Maybe the toxic friend has convinced you that you are not good at being in a friendship and they are doing you a favor by being in a friendship with you. This mindset can discourage you from even trying to find other friends because you have convinced yourself you are the problem.
How might honing your sense of self help you weed out a toxic friendship? How can you do this?
Setting healthy boundaries is the first course of action to clean up your toxic relationships. Having boundaries means you understand why it’s important to have them in the first place.
Putting healthy boundaries in place is done so your life makes sense and lets you experience ease in ALL your relationships. You don’t move or alter your boundaries based on who you are with.
You must understand why you are in a friendship and why you choose who you chose to get to spend time with you. You know how you want to feel when you are in friendships and aren’t willing to compromise to avoid being alone. You also need to spend time getting ok with other people not liking, accepting, or understanding your boundaries.
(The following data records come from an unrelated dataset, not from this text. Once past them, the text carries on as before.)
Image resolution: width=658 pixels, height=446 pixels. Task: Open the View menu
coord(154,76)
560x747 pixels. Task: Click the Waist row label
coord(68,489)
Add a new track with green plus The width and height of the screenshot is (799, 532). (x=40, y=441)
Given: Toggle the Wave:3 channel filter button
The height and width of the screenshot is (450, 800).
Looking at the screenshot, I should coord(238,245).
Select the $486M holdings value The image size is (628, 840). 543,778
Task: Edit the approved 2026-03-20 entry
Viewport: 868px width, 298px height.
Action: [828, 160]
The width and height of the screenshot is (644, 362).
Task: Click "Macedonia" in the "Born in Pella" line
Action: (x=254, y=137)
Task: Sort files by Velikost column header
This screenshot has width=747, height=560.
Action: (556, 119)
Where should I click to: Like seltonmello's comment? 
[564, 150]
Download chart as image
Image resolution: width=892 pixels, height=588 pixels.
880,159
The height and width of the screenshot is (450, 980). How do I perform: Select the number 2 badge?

Other people don’t have to give you approval to live your life the way that is in alignment with your own goals and expectations of friendships in your life. If your friend can’t or won’t allow you to be who you are and need what you need then they may not be the best friend choice for you. When you can honestly say and believe “not everyone is a good fit to be my friend”, then you are on your way to doing a better job at weeding out bad friendship choices.
What are some other concrete, actionable tips for weeding out toxic friendships in general? Especially in the fall/winter (which could present extra challenges like holidays that you usually get together with this person for)?
Limit the amount of time you spend with a toxic friend who you are not ready to let go of yet. Make sure you let them know at the beginning of your visit, or right beforehand, that you will need to leave in a few hours, so you have made a declaration you intend to stick with. Being around a toxic friend can be very draining, so make sure you have something calm or soothing to do afterwards so you have some space to recharge emotionally.
Also minimize your expectations of what this person will be able to give to you in the way of emotional support, understanding, or closeness. If you enjoy hanging out with this person going shopping for example, then stick to the things you can do with this person that don’t leave you feeling disappointed. The pal who you know is not capable of providing empathy or compassion is NOT the friend to go to with problems about your dating relationships. You may need to keep it surface level and learn to appreciate this friendship for the parts that are working well and not try to over-extend it’s limitations.
Does every friendship breakup warrant a conversation? Is it cowardly to just slip away/ghost when you’ve grown apart? Basically, how do you recommend people actually go about the breakup, perhaps based on what’s going on in the friendship?
If you are going to have a “friendship breakup” conversation, just be clear why you are doing it and what you expect to happen as a result. If you are having it in hopes that your friend will acknowledge how poorly they have been treating you and see the errors in their behavior, then I would skip the chat because you are likely to be disappointed or worse get a lecture from the defensive friend.
If, however, you are wanting to have a conversation so you can say some things that are in your heart that make you feel as if you are being more of your own advocate and don’t care about influencing the other person, then there may be some value to it. Again, use caution and be really clear about what outcomes you are hoping for by initiating this conversation. Do your best to use “I” statements and talk about how the behaviors or words you heard from your friend impacted you versus attracting the character of the other person.